# Loginnamen in der Webadresse



## Hattrix (3. Mai 2007)

Hallo,

ich hatte irgendwo mal gelesen, dass man bei GMX usw. sein Loginnamen in der Webadresse dazu schreiben kann und dann in die Favoriten stecken kann.

Wenn dem so ist, wie macht man das?


----------



## myplex (4. Mai 2007)

Meines Wissens ist das nur indirekt möglich (bitte net hauen wenn ich mich vertan hab xD), weil die Daten per POST weitergegeben werde. Bei der GET - Methode wäre es möglich indem man z.B. die Seite so aufruft: blabla.php?login="Hattrix".......
****
*Schriftliche Aufgabe 1*.
Zähle die Wörter der Überschrift des Forenthreads über Loginnamen in der Webadresse in ihrer Reihenfolge auf.
*Schriftliche Aufgabe 2*.
Schreibe den Forenthread über Loginnamen in der Webadresse im Anschluss an den letzten Beitrag weiter.
****
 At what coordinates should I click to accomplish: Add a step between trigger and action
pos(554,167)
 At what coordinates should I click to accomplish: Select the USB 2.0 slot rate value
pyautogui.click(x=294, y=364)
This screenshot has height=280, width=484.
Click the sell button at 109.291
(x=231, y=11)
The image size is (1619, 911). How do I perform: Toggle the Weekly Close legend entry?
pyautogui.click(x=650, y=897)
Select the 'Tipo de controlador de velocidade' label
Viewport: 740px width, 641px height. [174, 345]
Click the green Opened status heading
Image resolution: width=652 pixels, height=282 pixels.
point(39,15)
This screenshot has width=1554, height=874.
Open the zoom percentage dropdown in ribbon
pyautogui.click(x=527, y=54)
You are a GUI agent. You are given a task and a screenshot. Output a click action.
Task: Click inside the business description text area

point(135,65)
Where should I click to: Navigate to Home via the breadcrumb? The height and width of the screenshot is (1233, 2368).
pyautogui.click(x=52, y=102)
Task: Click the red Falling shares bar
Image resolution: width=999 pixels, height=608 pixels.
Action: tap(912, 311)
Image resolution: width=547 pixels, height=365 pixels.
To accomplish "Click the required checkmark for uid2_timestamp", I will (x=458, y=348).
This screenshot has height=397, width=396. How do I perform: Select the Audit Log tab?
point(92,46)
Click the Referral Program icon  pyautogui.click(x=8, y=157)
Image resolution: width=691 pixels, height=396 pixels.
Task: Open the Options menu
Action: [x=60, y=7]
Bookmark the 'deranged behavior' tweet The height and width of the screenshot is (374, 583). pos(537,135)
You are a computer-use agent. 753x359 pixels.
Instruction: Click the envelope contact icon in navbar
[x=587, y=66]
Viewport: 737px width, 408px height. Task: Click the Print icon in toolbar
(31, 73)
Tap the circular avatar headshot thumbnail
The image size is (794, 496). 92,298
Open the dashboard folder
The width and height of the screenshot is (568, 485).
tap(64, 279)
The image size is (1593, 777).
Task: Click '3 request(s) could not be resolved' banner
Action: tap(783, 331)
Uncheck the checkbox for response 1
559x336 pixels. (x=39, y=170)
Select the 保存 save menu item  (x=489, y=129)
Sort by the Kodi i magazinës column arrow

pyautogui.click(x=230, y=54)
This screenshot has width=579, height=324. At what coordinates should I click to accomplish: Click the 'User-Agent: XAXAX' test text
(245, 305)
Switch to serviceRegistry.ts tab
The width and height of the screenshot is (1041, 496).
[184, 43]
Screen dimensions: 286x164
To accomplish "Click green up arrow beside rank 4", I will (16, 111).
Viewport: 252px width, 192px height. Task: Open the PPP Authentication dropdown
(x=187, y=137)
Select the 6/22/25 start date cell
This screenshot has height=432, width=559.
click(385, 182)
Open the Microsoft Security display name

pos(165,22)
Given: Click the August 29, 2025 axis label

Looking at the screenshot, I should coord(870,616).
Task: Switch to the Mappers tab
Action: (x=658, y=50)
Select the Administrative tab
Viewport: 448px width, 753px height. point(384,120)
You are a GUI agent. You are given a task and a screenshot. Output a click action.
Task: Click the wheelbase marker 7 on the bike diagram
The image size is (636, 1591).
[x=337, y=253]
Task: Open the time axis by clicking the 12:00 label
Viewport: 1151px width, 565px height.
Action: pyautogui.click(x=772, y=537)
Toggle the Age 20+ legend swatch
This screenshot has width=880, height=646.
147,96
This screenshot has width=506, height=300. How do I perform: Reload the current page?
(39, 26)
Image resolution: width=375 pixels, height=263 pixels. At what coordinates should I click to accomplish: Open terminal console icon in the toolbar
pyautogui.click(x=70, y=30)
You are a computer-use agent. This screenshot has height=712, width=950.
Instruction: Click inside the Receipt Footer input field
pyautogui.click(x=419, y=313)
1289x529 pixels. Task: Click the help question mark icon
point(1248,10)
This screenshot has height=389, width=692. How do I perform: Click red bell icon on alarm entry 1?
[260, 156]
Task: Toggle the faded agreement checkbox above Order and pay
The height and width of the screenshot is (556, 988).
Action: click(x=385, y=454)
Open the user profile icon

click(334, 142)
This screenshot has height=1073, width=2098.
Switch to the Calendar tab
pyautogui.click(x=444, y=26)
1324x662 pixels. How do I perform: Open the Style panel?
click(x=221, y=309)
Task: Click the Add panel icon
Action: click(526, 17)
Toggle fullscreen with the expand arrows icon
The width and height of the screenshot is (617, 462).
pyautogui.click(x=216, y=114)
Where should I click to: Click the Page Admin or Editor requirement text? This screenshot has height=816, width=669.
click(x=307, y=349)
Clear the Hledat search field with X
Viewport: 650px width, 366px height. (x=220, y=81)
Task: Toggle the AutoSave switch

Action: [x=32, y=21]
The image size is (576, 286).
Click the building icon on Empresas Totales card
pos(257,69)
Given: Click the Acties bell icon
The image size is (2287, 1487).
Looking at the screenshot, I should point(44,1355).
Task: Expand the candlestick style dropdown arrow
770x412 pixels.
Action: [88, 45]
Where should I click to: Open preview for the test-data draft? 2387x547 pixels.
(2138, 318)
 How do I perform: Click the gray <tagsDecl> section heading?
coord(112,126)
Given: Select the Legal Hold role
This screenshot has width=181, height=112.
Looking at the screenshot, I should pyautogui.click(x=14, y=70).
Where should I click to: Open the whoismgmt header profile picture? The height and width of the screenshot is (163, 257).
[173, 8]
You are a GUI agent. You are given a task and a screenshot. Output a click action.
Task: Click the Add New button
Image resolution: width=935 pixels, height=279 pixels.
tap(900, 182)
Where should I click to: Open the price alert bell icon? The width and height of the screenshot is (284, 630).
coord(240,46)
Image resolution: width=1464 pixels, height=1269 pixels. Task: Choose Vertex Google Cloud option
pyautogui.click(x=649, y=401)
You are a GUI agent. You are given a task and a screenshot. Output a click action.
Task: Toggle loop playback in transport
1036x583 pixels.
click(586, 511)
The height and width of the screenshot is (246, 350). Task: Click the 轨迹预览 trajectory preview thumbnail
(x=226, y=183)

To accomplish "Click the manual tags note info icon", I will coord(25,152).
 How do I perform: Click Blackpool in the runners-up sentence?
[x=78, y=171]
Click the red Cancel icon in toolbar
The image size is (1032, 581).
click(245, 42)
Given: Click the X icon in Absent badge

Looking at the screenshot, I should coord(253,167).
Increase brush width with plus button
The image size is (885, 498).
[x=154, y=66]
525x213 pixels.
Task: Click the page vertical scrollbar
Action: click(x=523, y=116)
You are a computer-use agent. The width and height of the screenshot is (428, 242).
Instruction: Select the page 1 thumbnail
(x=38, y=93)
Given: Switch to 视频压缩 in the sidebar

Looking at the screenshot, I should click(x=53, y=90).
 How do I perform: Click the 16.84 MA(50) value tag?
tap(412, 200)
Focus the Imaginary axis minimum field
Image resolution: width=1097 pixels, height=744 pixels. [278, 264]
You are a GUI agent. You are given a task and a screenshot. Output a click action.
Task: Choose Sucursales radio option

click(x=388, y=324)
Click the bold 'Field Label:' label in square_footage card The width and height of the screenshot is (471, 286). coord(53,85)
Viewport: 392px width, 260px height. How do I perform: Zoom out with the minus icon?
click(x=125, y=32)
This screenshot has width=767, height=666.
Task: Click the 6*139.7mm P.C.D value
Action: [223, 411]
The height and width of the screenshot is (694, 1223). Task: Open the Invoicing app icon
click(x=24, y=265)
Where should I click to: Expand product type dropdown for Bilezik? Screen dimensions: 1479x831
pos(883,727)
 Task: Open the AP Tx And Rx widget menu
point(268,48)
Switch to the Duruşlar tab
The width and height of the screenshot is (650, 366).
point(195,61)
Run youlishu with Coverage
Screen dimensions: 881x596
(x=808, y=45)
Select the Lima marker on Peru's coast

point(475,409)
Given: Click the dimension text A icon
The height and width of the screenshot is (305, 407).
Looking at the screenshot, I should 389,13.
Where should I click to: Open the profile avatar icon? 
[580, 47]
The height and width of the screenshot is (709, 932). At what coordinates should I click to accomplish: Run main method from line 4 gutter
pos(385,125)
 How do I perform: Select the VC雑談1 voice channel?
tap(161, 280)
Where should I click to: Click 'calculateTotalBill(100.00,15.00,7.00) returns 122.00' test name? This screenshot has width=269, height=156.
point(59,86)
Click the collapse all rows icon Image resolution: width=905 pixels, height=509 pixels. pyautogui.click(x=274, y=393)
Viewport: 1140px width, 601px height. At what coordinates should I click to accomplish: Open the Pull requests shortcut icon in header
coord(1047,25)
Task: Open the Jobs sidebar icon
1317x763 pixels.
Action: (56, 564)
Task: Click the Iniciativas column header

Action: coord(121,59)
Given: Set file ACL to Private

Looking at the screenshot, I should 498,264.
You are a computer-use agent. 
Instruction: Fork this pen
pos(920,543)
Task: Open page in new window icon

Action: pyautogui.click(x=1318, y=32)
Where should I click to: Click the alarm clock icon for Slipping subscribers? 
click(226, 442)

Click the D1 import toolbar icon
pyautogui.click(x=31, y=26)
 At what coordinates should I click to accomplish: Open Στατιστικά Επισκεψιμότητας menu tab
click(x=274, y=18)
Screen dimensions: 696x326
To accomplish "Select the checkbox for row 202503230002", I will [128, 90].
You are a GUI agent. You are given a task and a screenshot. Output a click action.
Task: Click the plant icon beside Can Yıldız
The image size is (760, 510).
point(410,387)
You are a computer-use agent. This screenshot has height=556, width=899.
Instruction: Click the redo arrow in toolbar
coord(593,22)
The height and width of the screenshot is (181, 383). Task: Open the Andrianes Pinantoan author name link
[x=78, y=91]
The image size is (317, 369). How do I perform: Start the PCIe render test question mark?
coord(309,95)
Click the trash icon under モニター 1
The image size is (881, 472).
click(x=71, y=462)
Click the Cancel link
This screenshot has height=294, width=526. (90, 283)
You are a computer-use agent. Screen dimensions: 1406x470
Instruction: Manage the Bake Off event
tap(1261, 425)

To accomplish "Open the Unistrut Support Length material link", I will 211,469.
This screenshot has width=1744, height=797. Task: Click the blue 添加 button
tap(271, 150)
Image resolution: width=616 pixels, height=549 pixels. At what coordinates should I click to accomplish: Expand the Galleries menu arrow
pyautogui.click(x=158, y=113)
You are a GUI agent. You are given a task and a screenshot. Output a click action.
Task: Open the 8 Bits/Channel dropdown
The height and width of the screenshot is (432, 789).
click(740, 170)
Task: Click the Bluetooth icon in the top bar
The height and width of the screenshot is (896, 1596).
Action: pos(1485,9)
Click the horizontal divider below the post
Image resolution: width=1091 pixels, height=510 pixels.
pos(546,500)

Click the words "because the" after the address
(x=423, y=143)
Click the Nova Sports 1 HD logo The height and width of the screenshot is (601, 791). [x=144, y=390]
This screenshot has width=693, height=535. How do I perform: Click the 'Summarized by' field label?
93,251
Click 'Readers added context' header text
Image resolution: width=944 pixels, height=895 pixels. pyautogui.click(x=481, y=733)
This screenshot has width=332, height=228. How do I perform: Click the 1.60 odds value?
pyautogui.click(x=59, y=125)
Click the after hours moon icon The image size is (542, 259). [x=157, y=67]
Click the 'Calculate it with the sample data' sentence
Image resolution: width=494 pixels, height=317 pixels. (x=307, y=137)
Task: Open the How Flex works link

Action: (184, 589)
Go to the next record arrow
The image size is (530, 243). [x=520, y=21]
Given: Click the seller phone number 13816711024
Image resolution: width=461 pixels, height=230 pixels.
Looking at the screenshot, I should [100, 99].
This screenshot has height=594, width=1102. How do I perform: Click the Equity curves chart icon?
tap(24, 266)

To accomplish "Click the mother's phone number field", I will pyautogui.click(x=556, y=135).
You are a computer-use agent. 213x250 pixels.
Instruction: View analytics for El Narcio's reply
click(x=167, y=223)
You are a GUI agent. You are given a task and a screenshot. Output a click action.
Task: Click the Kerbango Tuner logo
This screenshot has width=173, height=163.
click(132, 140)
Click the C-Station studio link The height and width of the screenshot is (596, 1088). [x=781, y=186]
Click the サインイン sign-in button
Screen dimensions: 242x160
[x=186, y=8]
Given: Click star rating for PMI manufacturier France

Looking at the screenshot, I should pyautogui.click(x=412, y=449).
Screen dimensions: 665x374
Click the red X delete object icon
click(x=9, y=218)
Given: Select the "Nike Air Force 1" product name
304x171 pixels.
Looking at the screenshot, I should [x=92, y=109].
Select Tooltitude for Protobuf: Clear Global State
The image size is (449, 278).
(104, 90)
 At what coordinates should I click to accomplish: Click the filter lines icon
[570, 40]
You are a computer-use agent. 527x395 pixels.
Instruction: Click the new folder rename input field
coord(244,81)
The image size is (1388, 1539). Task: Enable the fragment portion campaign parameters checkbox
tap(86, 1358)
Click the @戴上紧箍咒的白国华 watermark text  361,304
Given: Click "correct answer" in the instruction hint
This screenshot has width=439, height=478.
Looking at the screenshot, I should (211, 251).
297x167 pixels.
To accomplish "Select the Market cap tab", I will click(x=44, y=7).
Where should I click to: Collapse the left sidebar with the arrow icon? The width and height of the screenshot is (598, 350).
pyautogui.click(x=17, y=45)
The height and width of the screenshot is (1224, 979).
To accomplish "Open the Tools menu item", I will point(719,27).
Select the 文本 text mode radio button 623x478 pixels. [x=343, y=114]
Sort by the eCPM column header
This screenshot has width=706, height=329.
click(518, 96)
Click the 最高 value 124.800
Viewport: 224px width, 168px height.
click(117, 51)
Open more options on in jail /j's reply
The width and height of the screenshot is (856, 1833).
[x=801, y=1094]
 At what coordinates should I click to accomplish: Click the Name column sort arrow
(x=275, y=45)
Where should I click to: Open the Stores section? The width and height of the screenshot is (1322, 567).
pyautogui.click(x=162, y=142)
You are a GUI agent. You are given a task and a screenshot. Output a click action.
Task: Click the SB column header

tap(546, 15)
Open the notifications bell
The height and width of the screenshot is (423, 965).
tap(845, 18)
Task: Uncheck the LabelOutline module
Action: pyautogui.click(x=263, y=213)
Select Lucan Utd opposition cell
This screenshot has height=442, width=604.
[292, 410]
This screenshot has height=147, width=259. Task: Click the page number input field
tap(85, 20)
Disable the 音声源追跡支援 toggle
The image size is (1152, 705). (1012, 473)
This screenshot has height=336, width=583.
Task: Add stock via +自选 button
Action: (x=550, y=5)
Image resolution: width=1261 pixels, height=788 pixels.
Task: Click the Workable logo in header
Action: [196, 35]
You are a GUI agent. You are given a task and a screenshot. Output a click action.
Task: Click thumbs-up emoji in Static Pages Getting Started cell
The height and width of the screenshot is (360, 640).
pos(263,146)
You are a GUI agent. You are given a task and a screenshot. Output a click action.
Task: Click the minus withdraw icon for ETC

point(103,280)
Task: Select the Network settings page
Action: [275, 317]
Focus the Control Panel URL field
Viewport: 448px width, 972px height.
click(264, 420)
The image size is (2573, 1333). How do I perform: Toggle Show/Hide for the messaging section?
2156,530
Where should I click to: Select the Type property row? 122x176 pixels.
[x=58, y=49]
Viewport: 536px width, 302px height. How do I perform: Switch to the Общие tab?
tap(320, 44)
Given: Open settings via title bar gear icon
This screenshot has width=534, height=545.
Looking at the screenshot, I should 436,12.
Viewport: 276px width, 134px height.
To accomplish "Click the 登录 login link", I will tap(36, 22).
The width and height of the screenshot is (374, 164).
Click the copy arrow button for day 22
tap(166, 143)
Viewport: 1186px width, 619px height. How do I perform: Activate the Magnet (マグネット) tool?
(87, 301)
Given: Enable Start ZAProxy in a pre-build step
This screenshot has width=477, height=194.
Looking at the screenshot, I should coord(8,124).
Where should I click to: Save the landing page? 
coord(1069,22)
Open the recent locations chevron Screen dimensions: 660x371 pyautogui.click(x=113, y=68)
****
*Antwort zur Aufgabe 1*.
Loginnamen, in, der, Webadresse

*Antwort zur Aufgabe 2*.
du könntest allerdings ein kleines Script in PHP schreiben, dass dich automatisch einloggt und auf die richtige Seite weiterleitet. Dieses lädst du dann auf einen Webserver mit PHP unterstützung. 
Zum absichern das kein anderer sich so bei dir einlogen kann bau eine Passwortabfrage in das Script ein und übergib das Passwort via GET. dann kannst du einen Link (inkl. Passwort) zum Script in den Lesezeichen speichern. Ich muss aber dazu sagen das es nicht wirklich viel Sicherheit bietet.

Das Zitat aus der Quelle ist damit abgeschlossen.